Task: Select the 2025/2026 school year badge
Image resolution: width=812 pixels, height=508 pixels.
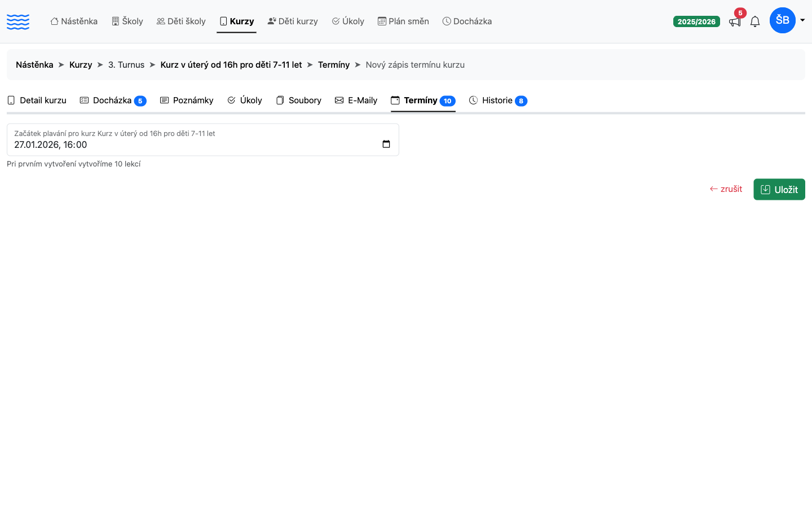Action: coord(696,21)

* * *

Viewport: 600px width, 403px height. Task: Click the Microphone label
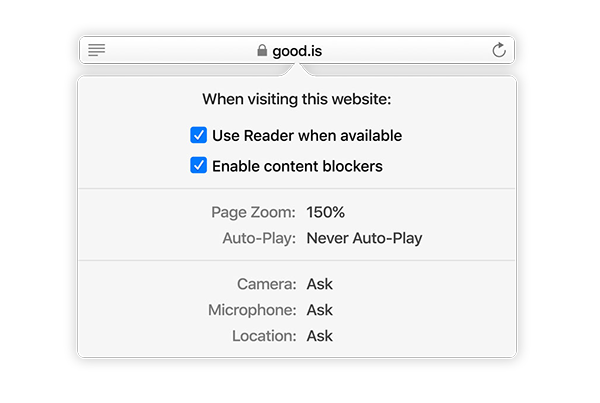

==

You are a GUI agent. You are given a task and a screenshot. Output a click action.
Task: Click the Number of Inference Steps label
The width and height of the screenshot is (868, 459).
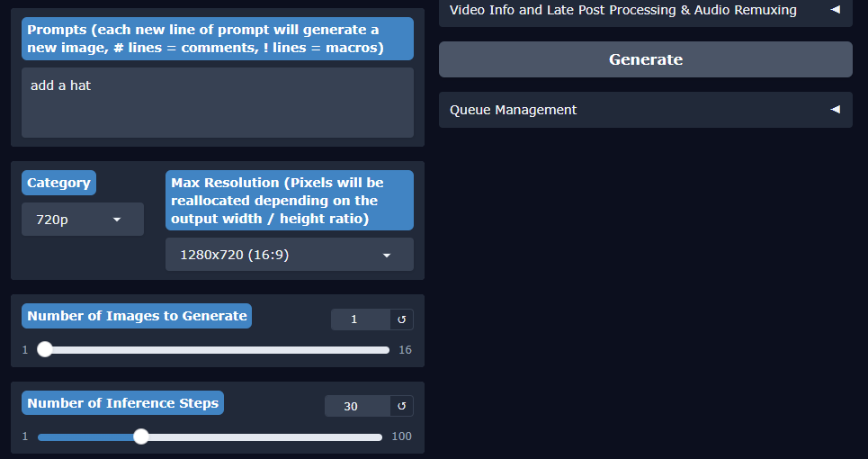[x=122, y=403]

• _TASK PROMPT_: Work out how many lines in the records above contain the word "label". State only that number.

• _ANSWER TO THE PROBLEM_: 2